Kendrick Brinson/The New York Times/Redux
Kendrick Brinson/The New York Times/Redux

Slaughter calls for women to get over the Prince Charming construct of masculinity that requires partners be older, taller, richer: “We have to find and embrace an image of a man who can care for children; earn less than we do; have his own ideas about how to organize kitchens, lessons, and trips; and still be fully sexy and attractive as a man,” she writes.

The larger barrier to fathers participating fully is structural, Slaughter argues, stemming from the cultural and economic devaluing of caregiving, which has also resulted in a female underclass of caregivers. Why don’t we ask young men how they plan to achieve work-family balance, the way we do women? “We need to refer to CEOs as working fathers, the same way we refer to working mothers,” she tells Maclean’s.

Slaughter isn’t the first to call for a re-evaluation of “caring labour,” a term coined by American economist Nancy Folbre. It’s only when caregiving has quantifiable economic value that masculinity as we know it will be expanded to include caregiving attributes. Possible structural changes incude making household labour part of GDP; Slaughter notes a new study, about to be announced by Melinda Gates, will quantify the value of domestic work. Caring labour is not just physical labour, she says; it’s the shaping of another human being, be it a child or an adult: “When you do it in the workplace it’s called management or leadership. It’s investing in others.” Her own husband wrote of being shunned, and being left out by mothers. The response to his article has been remarkable, says Slaughter: “He’s getting steady, steady emails and Facebook posts from other men who are telling one story after another. They’re thanking him, particularly younger academic men and men saying, ‘I’ve made the same choice.’ They say, ‘It’s been great for me but I face discrimination in all sorts of ways.’ ” Interestingly they’re raising an issue no one is talking about, says Slaughter. “Men are saying, ‘When I am a primary caregiver, I can’t hang out with moms because their husbands don’t like it—they say it’s one thing if my wife hangs out with other moms, it’s another if she’s having coffee with a man.
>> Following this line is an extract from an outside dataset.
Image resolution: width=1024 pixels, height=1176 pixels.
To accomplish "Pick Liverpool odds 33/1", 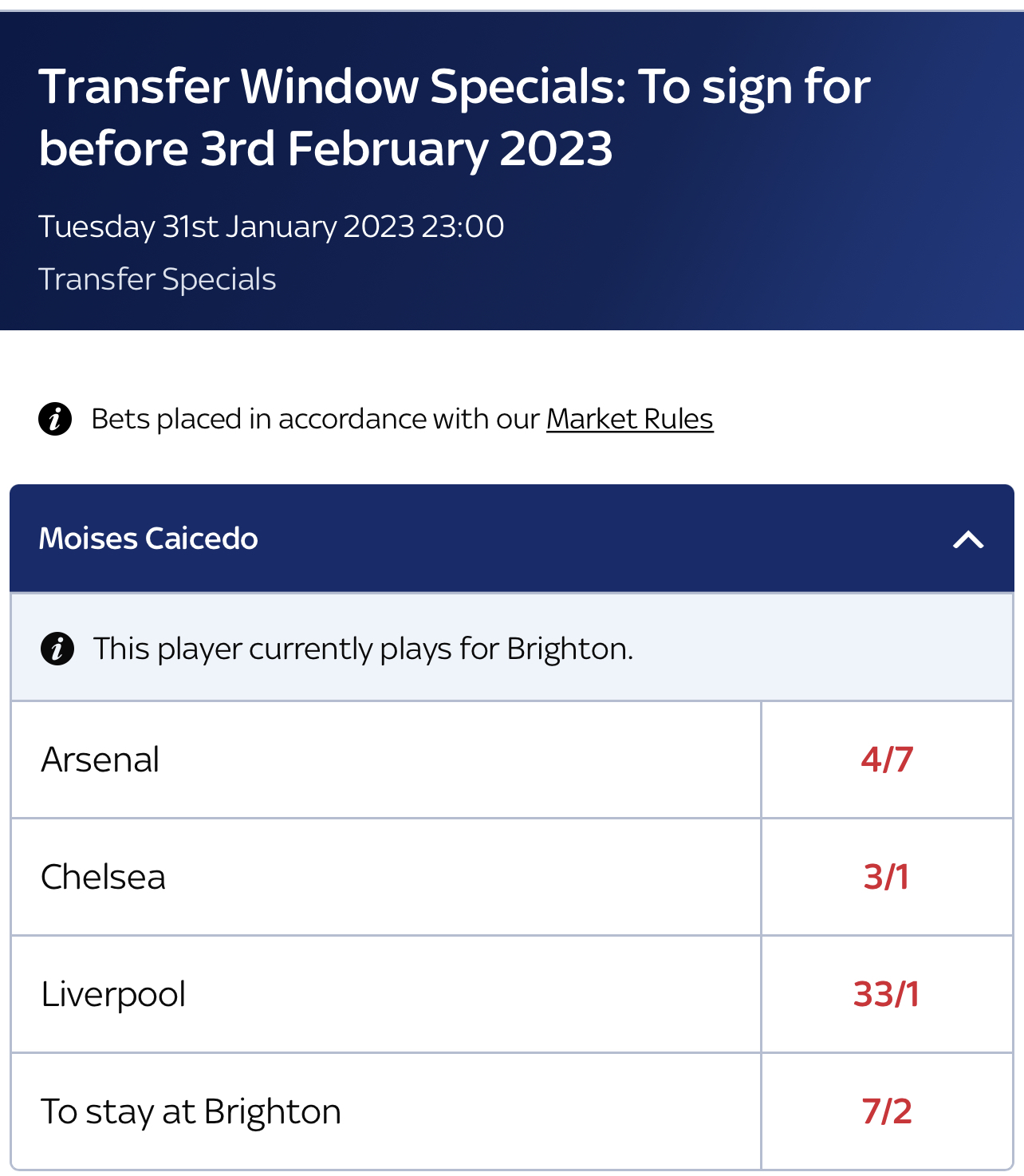I will [x=887, y=994].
It’s a threat.’ ” She waves it off. “We heard similar talk in the ’70s when women found their husbands working with young doctors and going on business trips with women. “But we got past it then, we can get past it now.”

The glimpse into the Slaughter-Moravcsik household, as privileged as it may be, offers greater insights into the complexity of work-family balance than a thousand how-tos. It’s similar to another behind-the-scenes look we had after the sudden death earlier this year of Sheryl Sandberg’s husband, Dave Goldberg, a Silicon Valley entrepreneur. At his funeral, five separate eulogies honoured Goldberg as a friend, a dad, and a husband. Very little of what they said was about business. Sandberg’s Facebook post about the grief of losing her partner in all things was a poignant revelation of the other half of the Lean In story: What it took to allow a Sheryl Sandberg to flourish was an involved, active husband with an ambitious career of his own, who negotiated with her the work-life conundrums many women face on their own. In that post, Sandberg vowed to her husband to continue to “be the parent he would have wanted.”

In the 1970s, Gloria Steinem famously declared that “women’s liberation will be men’s liberation, too.” The truth is more complicated. Ruth Bader Ginsburg came close with her line: “When fathers take equal responsibility for the care of their children, that’s when women will truly be liberated.”

Segregating men’s and women’s movements is counterproductive, says Marche. “You can’t get at the interesting problems—which are the way men and women live together and the actual negotiation between genders. That is the actual way we live our lives as men and women together.”